WHAT YOU WILL DO.
Nothing in the records may be left out; restate them word for word.

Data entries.
>>>>

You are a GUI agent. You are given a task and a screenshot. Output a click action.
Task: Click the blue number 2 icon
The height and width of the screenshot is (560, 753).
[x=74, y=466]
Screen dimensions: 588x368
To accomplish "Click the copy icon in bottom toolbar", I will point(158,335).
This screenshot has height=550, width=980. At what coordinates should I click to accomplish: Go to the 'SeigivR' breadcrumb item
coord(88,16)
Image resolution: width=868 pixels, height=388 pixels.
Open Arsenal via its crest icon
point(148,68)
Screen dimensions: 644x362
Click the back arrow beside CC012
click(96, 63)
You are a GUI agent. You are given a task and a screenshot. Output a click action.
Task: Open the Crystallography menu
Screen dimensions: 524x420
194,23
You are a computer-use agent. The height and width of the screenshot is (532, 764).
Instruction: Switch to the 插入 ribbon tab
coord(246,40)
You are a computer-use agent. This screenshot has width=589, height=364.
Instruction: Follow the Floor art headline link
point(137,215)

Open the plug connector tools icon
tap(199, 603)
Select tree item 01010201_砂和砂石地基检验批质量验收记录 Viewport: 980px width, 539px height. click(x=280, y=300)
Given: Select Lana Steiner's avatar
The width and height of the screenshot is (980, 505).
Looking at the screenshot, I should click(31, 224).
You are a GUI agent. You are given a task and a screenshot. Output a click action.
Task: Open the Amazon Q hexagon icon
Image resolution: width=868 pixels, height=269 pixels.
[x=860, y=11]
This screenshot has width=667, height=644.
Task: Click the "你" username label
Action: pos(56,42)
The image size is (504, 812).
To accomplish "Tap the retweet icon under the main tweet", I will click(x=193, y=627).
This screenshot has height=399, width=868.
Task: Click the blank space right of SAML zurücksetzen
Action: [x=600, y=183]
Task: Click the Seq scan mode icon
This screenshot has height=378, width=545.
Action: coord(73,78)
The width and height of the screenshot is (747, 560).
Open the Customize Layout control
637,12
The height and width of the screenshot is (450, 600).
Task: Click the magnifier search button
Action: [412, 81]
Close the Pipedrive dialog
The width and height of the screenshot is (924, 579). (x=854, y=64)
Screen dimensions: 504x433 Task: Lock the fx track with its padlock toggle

<<<<

PROBLEM SOLUTION.
You are a GUI agent. You are given a task and a screenshot. Output a click action.
Task: Click the blue number 2 icon
The height and width of the screenshot is (560, 753).
[x=74, y=466]
Screen dimensions: 588x368
To accomplish "Click the copy icon in bottom toolbar", I will point(158,335).
This screenshot has height=550, width=980. At what coordinates should I click to accomplish: Go to the 'SeigivR' breadcrumb item
coord(88,16)
Image resolution: width=868 pixels, height=388 pixels.
Open Arsenal via its crest icon
point(148,68)
Screen dimensions: 644x362
Click the back arrow beside CC012
click(96, 63)
You are a GUI agent. You are given a task and a screenshot. Output a click action.
Task: Open the Crystallography menu
Screen dimensions: 524x420
194,23
You are a computer-use agent. The height and width of the screenshot is (532, 764).
Instruction: Switch to the 插入 ribbon tab
coord(246,40)
You are a computer-use agent. This screenshot has width=589, height=364.
Instruction: Follow the Floor art headline link
point(137,215)

Open the plug connector tools icon
tap(199, 603)
Select tree item 01010201_砂和砂石地基检验批质量验收记录 Viewport: 980px width, 539px height. click(x=280, y=300)
Given: Select Lana Steiner's avatar
The width and height of the screenshot is (980, 505).
Looking at the screenshot, I should click(31, 224).
You are a GUI agent. You are given a task and a screenshot. Output a click action.
Task: Open the Amazon Q hexagon icon
Image resolution: width=868 pixels, height=269 pixels.
[x=860, y=11]
This screenshot has width=667, height=644.
Task: Click the "你" username label
Action: pos(56,42)
The image size is (504, 812).
To accomplish "Tap the retweet icon under the main tweet", I will click(x=193, y=627).
This screenshot has height=399, width=868.
Task: Click the blank space right of SAML zurücksetzen
Action: [x=600, y=183]
Task: Click the Seq scan mode icon
This screenshot has height=378, width=545.
Action: coord(73,78)
The width and height of the screenshot is (747, 560).
Open the Customize Layout control
637,12
The height and width of the screenshot is (450, 600).
Task: Click the magnifier search button
Action: [412, 81]
Close the Pipedrive dialog
The width and height of the screenshot is (924, 579). (x=854, y=64)
Screen dimensions: 504x433 Task: Lock the fx track with its padlock toggle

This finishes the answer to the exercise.